The Nazis rose to power on the back of the conspiracy theory devised by army officers such as General Erich Ludendorff after World War I to claim that the German Army was undefeated, that it had been stabbed in the back by Jews and Leftists (Germany and its army were starving at the time of the surrender and the army rank and file, with morale nonexistent, was unwilling to go on).
Stalin instigated his Purges on the basis of conspiracy theories about counterrevolutionaries infiltrating the Communist Party and the Army. Pinochet’s military junta took control of Chile on the basis of conspiracy theories about the socialist government and its nefarious plans to make Chile a communist country.
The biggest conspiracies are thus those that use conspiracy theories. It is an easy way to short-circuit the rational powers of the majority of a population by making them feel as though they’re taking back control against a secret enemy who had ruined their lives, giving the stamp of popular will to any sort of agenda those who manipulate conspiracy theories want to push.
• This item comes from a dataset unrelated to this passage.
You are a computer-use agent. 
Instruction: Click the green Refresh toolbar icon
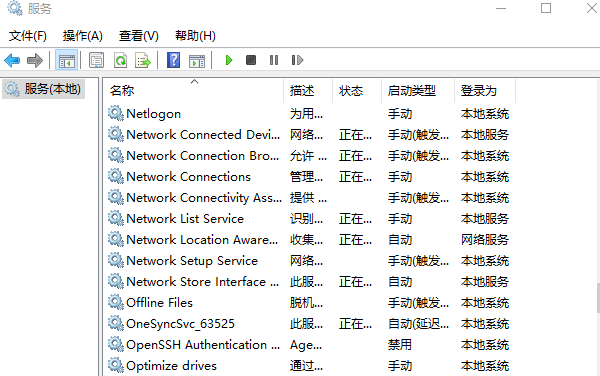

That leaves the issue of credible sources providing verifiable facts. By credible source, I don’t simply mean someone who was in a position to know. I mean someone with a track record of telling the truth, who will speak against their own interests and their own side when the truth requires it, and who provides verifiable facts. Preferably, a range of sources who don’t have a common political interest in what they’re saying.
These are the kind of people, Republicans as well as Democrats, military, intelligence officers, politicians and public servants, who told us about the reality of the intelligence manufactured for the UN Security Council before the Iraq War. Their positions were consistent, and they didn’t ask us to take their word for it. Facts and documents could be and were secured which verified their claims. Colin Powell himself has admitted that he was used to sell falsified information.
Finally, of course, not only must the facts be verifiable, the claims must be falsifiable.